Я смотрел в недоумении.

— Но он же знал. Ведь вы обменялись карточками.

— Так, но это было потом! (И Лючио засмеялся.) Могу вас уверить, мой друг, что мы «уладим» с Мэквином!

Я чрезвычайно заинтересовался рассказанной историей, тем более, что он обладал большим драматическим талантом говорить и с помощью жестов ясно воспроизводил всю сцену перед моими глазами, как картину; я невольно высказал свои мысли.

— Вы были бы, без сомнения, великолепным актером, Лючио!

— Как вы знаете, что я не актер? — спросил он с пылающим взором, затем быстро прибавил: «Нет, не стоит красить лицо и ломаться на подмостках, как нанятый шут, чтобы сделаться исторически известным! Лучший актер — тот, кто превосходно играет комедию в жизни, как я стремлюсь это делать. Ходить хорошо, говорить хорошо, улыбаться хорошо, плакать хорошо, стонать хорошо, смеяться хорошо и умереть хорошо! Все это чистейшая комедия, потому что в каждом человеке живет немой, страшный, бессмертный дух, который действителен, который не может притворяться, который есть и который выражает бесконечный, хотя безмолвный протест против лжи тела!»

Я ничего не сказал в ответ на этот взрыв, я начинал привыкать к его переменчивому настроению и странной манере излагать свои мысли. Они увеличивали таинственное влечение, какое я чувствовал к нему, и делали его характер вечной загадкой для меня, не лишенной утонченной прелести. По временам я сознавал с робким чувством самоунижения, что я был совершенно под его властью, что моя жизнь была всецело под его контролем и влиянием, и я старался убедить самого себя, что, несомненно, так хорошо, потому что он имеет гораздо более меня опытности и знания.
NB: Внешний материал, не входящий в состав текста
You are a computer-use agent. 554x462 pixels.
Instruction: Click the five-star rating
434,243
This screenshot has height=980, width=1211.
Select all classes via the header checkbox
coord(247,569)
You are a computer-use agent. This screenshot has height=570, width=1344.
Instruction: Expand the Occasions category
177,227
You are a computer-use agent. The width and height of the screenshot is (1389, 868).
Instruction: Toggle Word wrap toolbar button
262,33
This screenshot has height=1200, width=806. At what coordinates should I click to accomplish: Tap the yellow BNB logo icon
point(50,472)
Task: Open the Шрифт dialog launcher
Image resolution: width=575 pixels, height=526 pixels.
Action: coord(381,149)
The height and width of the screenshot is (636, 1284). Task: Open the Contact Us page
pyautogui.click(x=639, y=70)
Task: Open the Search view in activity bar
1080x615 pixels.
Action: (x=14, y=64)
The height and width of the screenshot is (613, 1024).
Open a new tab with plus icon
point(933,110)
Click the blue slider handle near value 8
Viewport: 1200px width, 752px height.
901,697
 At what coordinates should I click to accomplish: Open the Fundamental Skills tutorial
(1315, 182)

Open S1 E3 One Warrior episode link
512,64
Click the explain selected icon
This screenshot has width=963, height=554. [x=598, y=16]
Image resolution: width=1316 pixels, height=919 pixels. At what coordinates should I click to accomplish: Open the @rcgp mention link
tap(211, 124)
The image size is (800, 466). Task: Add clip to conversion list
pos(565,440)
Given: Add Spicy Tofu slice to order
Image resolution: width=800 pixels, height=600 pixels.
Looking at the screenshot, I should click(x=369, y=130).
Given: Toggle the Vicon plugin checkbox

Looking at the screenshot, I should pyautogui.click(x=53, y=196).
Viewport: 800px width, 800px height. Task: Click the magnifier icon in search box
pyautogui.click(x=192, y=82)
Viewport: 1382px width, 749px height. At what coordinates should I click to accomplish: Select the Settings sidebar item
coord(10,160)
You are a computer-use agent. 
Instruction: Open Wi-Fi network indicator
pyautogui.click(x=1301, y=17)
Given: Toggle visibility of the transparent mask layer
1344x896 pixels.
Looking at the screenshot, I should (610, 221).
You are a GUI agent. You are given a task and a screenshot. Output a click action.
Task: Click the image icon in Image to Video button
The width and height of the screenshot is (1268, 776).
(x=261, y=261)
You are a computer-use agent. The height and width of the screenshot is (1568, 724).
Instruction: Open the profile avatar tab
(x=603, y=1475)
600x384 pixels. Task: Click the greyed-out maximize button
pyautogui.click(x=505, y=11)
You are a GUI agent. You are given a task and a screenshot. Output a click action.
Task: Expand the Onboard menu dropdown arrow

В этот вечер мы обедали вместе, что случалось довольно часто, и наш разговор вертелся исключительно на материальных и деловых вопросах. По совету Лючио, я сделал несколько крупных денежных операций, что и дало нам обширную тему для обсуждения.

Был ясный морозный вечер, приятный для прогулки, и около одиннадцати часов мы вышли; нашей целью был частный игорный клуб, куда мой товарищ захотел представить меня в качестве гостя. Дом, где помещался этот клуб, находился на таинственной маленькой задней улице, недалеко от границы Пэлмэл, и снаружи имел довольно скромный вид, но внутри отличался роскошной, хотя безвкусной отделкой. Среди блестящих огней великолепной англо-японской гостиной нас встретила женщина с подведенными глазами и накрашенными волосами. Ее вид и манеры свидетельствовали, что она принадлежит к дамам полусвета самого распространенного типа, была одним из тех «чистых» созданий с «прошлым», изображаемых как мученицы человеческих пороков! Лючио что-то ей сказал, она бросила на меня выражающий уважение взгляд и улыбнулась, потом позвонила. Появился скромного и выдержанного вида лакей во фраке и, по едва заметному знаку своей хозяйки, поклонившейся мне, когда я проходил мимо, провел нас наверх. Мы шли по ковру из мягчайшего войлока, и я заметил, что в этом учреждении все усилия были приложены, чтобы все сделать бесшумным; самые двери, обитые толстой байкой, двигались на немых петлях. На верхней площадке слуга осторожно постучал в боковую дверь; ключ повернулся в замке, и мы вошли в длинную комнату, ярко освещенную электрическими лампами и наполненную людьми, играющими к красное и черное и баккара. Некоторые посмотрели на Лючио, когда он вошел, и кивнули с улыбкой, другие уставились с любопытством на меня, но, в общем, наше появление было мало замечено.

Лючио сел, чтобы следить за игрой; я последовал его примеру и сейчас же почувствовал себя зараженным тем чрезмерным возбуждением, царившим в комнате, которое походило на безмолвную напряженность воздуха перед грозой.

Я узнал лица многих хорошо известных общественных деятелей — людей, знаменитых в политике, которых бы никто не заподозрил, что они способны поддерживать игорный дом своим присутствием и авторитетом. Но я постарался не обнаружить ни одного знака удивления и спокойно наблюдал за игрой и игроками почти с таким же бесстрастием, как и мой товарищ. Я был приготовлен играть и проигрывать, но я не был приготовлен к странной сцене, вскоре разыгравшейся, в которой мне силой обстоятельств пришлось принять участие.